— start Text passage —
Thus Petrarch began the reeducation of Europe. Direct intercourse with the great masters of Latin and Greek literature was to be the key to the radical expansion of the contemporary European mind. Not just Christian theology but classical litterae humaniores could now be recognized as a source of spiritual insight and moral development. While Church learning had become increasingly intellectualized and abstract, Petrarch felt the need for a learning that would better reflect the conflicts and vagaries of man’s emotional and imaginative depths. Rather than doctrinal formulae for describing man and clerical austerities for educating him, Petrarch turned to undogmatic introspection and observation for his insights into the human condition, and a full life of literature and action, as well as monastic solitude, for his education. Studia humanitatis were differentiated from, and elevated to the level of, studia divinitatis. Now, under the revived classical model, poetry and rhetoric, style, eloquence, and persuasiveness again became worthy ends in themselves, the necessary accompaniments of moral power. For Petrarch, grace and clarity of literary expression reflected grace and clarity of the soul. In the slow, meticulous labor of working with words and ideas, in the sensitive exploration of each nuance of emotion and perception, the literary discipline became a spiritual discipline, a striving for artistic perfection that demanded a parallel perfecting of the soul.
While Dante’s sensibility had in a sense culminated and summed up the medieval era, Petrarch’s looked forward to and impelled a future age, bringing a rebirth of culture, creativity, and human greatness. While Dante’s poetic work was done in the reverent spirit of the anonymous artisans and craftsmen who built the medieval cathedrals, inspired by God and created for his greater glory, Petrarch’s work was motivated by a new spirit, inspired by the ancients and created for the enrichment and greater glory of man himself, the noble center of God’s creation. While Dante and the Scholastics were focused on theological precision and scientific knowledge of the natural world, Petrarch was instead engaged by the depths and complexities of his own consciousness. Rather than spiritual and scientific system building, his focus was psychological, humanist, and aesthetic.
— end Text passage —
— start Listed records —
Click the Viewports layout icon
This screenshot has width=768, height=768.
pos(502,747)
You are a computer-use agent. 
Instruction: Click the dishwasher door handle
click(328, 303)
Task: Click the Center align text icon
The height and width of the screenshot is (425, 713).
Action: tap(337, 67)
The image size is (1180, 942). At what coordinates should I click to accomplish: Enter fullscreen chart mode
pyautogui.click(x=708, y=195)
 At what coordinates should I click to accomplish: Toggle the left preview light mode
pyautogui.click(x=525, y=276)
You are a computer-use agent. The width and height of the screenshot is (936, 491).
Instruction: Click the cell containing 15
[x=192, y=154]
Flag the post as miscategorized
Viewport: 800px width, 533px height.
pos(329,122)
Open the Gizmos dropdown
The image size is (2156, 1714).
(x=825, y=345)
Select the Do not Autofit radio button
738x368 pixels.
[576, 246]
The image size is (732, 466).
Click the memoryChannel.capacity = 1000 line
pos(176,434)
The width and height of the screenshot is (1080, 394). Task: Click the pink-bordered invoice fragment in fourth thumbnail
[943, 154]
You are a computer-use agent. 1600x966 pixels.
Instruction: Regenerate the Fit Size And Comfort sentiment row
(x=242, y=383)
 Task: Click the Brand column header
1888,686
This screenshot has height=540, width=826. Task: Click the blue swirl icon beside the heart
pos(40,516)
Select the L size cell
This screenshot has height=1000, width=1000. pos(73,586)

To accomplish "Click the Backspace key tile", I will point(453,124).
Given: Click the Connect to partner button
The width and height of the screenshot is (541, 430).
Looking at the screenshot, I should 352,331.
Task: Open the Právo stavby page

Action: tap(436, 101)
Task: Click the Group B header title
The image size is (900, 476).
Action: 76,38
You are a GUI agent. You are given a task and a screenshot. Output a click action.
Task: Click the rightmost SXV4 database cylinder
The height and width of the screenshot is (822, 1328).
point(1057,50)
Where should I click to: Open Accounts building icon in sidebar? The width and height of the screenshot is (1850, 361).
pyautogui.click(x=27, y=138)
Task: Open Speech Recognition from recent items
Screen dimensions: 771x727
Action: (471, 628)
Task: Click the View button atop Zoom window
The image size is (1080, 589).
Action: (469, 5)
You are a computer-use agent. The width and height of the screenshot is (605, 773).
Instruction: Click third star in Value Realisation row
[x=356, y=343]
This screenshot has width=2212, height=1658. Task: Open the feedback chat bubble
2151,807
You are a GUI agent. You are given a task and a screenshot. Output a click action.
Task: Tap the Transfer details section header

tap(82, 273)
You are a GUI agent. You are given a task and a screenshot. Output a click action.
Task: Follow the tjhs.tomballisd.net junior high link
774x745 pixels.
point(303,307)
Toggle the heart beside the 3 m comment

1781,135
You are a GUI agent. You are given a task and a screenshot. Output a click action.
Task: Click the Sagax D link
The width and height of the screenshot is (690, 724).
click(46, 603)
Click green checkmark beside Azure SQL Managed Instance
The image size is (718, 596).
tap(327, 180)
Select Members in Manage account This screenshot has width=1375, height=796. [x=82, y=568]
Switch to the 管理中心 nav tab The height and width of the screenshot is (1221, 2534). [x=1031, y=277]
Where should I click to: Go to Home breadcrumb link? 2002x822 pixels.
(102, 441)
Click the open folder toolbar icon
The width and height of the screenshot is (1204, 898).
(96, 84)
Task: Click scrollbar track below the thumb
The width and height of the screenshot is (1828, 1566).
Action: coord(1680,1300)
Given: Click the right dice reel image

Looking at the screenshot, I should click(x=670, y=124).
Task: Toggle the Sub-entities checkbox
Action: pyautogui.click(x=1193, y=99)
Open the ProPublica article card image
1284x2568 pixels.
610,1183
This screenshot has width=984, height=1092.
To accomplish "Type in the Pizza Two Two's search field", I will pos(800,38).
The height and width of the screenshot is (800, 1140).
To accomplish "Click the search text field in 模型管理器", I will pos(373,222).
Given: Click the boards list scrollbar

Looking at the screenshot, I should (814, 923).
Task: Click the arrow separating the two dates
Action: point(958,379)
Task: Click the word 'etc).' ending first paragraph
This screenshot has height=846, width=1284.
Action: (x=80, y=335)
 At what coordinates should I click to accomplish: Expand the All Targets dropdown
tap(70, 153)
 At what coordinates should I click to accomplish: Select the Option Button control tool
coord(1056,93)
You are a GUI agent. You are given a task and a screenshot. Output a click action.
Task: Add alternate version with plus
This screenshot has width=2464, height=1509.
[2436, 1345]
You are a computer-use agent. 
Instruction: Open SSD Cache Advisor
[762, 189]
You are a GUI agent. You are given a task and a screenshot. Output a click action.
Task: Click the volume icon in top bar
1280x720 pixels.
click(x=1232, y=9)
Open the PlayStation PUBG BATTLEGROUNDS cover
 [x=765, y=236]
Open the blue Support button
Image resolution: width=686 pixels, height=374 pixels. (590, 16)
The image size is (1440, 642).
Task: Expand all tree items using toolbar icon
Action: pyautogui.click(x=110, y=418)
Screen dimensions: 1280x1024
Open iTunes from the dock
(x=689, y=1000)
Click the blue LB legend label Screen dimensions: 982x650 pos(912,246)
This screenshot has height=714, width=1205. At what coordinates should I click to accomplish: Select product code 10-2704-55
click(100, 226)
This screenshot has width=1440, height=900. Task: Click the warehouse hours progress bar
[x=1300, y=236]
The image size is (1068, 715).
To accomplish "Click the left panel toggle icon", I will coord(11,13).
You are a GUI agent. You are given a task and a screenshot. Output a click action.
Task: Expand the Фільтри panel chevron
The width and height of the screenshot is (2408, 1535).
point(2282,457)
— end Listed records —
What is asked -
Answer these questions using the Petrarch passage:
1. For Petrarch, what did grace and clarity of literary expression reflect?
2. To the level of what were studia humanitatis elevated?
3. What engaged Petrarch instead of the theological precision and scientific knowledge that occupied Dante and the Scholastics?

Task result -
1. Grace and clarity of the soul.
2. Studia divinitatis.
3. The depths and complexities of his own consciousness.